The first thing I couldn’t help to notice (and comment upon) was a delightful coincidence – one of my favourite things to be honest. In my previous read [Future Crimes] the author mentioned at the end of the updated paperback edition the latest hacking example to hit the US: The Sony Hack apparently in response to the upcoming comedy about North Korea. Here, in a different book, by a different author and on a different topic the narrative started with the author accidently triggering his phone in a bookshop to broadcast President Obama’s reaction to the Sony Hack. I was suitably impressed by the cosmic synchronicity.
But to the book itself… The author stated plainly from the beginning that he had no intention of trawling over the well-trodden ground that countless historians and others had worked over in trying to catalogue and (hopefully) understand the most documented and debated human century so far. What he proposed instead was to pick a handful of normally avoided areas (using the metaphor of deep dark and seemingly menacing forests) and look at the century through their lenses and, of course, he started with a doozy – Relativity. Starting with the century itself this idea, culturally shattering in its way, destroyed for ever the foundations of physical certainty. Despite the efforts of the greatest minds of the century that particular Genie has steadfastly refused to approach the bottle never mind agree to climb back inside. If that wasn’t enough the art world gave us Modernism at around the same time which proceeded to dismantle the very idea of art itself – not only painting but music and literature all fell under its spell and nothing has quite been the same ever since. With the certainty of Science and Art under sustained attack the equally supportive pillar of politics couldn’t be far behind. The wars of the 20th century where not only the bloodiest in our already blood soaked history but managed to shatter the very idea of Imperialism and the apparently natural hierarchies on which world spanning Empires where built. After 1918 the few remaining Imperial Powers were living on borrowed time and they knew it. Those who tried to bluff their way against the flow of history (I’m looking at you France) where very quickly disabused of the notion that Empires could be rebuilt or held on to by force.

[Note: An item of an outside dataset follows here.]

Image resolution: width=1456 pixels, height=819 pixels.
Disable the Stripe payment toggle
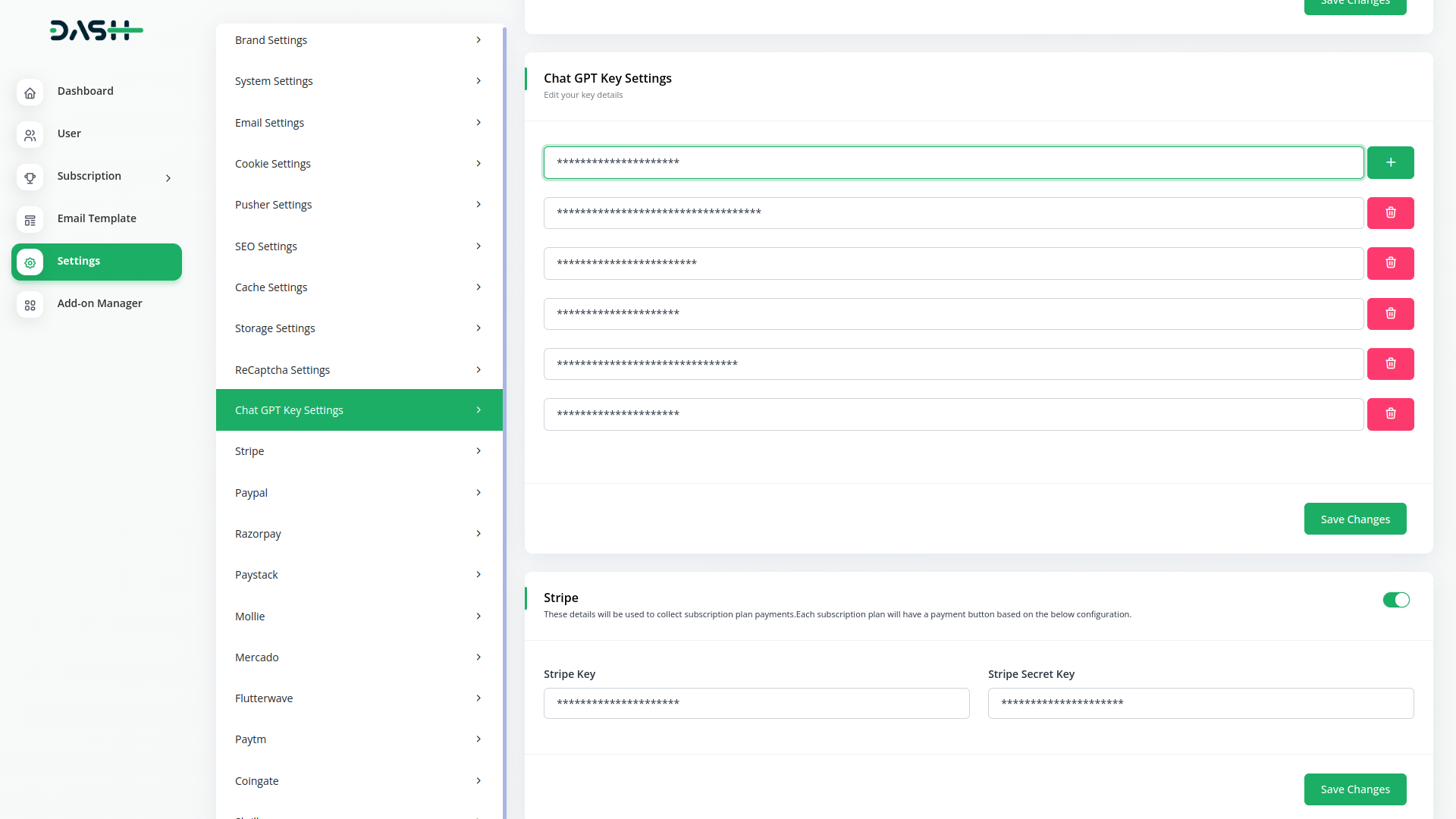pyautogui.click(x=1395, y=600)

With the collapse of certainty and the rise of cultural relativity it is no great surprise that the 20th Century could, without too much of a stretch, be called the Age of the Individual with Freud’s idea of the Id in charge. Free expression, Free love but no such thing as a Free Lunch was the feeling of the era epitomised by the rise and increasing veneration of the Teenager who came to prominence from the 1950’s with their strange ways and their Rock & Roll music. Likewise the 20th century was the Age of Space changing global perspectives forever with the iconic picture of the ‘Blue Dot’ and giving renewed impetus to the burgeoning Environmental Movement and the idea of a fragile Earth in need of protection. Not surprisingly the 20th Century embraced Science Fiction in all its guises, as novels, movies and comic books. With so many possibilities, both dark and glorious, what other literate genre could speak for the Age? Seemingly spinning out of control as the decades passed the 20th Century gave us the Uncertainty Principle (if we were not uncertain enough already), Chaos Theory and, of course Post-Modernism. Could things get any stranger…..?
But can such a diverse and dynamic century be made sense of with only 15 or so years of perspective? Apparently so…. Apart from an insightful and delightful style throughout this frankly brilliant book full of interesting ideas, often seemingly crazy people and (without the benefit of hindsight) bizarre events the author proposed a view of the century I hadn’t heard before. He essentially said that the 20th century was a unique time existing, in a kind of liminal state, between two epochs. Prior to 1918 humanity had lived through age after age of Empires and Hierarchies. People were born into their place and, by and large, lived and died there. The First World War brought most of them crashing to the ground and the Second World War finished off the rest. After around 1990 to world increasingly became a world of Networks where hierarchies became redundant dinosaurs surrounded by agile, fluid, spare of the moment, ad hoc concentrations of power and ability that flashed into existence, performed the task at hand and vanished into thin air. This, the author proposes is the future that will leave the remains of the last century behind as an example of a unique short-lived age which had a brief existence sandwiched between two all-encompassing global paradigms. We will never, he says, see its like again. It’s an interesting thought that I shall have to mull over for a while. This is a book chocked full of interesting observations, fascinating (and often very strange) people, lots of humour and an underlying brilliance that supports it all. One of my Top 10 books of the year. Highly recommended.